▶ **What you should do**
Starting at the line with "This screenshot has width=229, height=280." and going on through the line with "Given: Open the account profile icon", reproduce each line in the records below exactly and nothing more.

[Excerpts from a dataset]

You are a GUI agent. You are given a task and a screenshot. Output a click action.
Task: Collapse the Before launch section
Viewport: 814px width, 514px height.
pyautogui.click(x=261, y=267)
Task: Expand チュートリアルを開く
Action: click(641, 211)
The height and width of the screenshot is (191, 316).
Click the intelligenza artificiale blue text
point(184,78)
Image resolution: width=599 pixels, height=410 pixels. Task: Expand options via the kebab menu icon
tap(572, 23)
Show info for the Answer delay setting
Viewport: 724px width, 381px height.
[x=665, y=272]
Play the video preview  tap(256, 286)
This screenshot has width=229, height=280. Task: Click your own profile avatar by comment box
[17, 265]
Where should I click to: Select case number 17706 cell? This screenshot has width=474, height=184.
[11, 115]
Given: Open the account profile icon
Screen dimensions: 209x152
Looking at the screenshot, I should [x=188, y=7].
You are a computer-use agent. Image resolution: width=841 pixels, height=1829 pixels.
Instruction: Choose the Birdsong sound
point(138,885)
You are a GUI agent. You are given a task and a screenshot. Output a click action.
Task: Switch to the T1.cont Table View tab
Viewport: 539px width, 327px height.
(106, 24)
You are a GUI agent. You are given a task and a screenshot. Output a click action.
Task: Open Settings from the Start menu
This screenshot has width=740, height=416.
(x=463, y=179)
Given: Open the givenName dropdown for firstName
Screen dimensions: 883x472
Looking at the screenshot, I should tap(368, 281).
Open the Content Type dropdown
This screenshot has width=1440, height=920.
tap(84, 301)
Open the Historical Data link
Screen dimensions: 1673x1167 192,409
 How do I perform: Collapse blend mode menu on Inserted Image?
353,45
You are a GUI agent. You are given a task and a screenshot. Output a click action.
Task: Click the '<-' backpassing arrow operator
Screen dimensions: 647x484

▶ **Task response**
This screenshot has width=229, height=280. Task: Click your own profile avatar by comment box
[17, 265]
Where should I click to: Select case number 17706 cell? This screenshot has width=474, height=184.
[11, 115]
Given: Open the account profile icon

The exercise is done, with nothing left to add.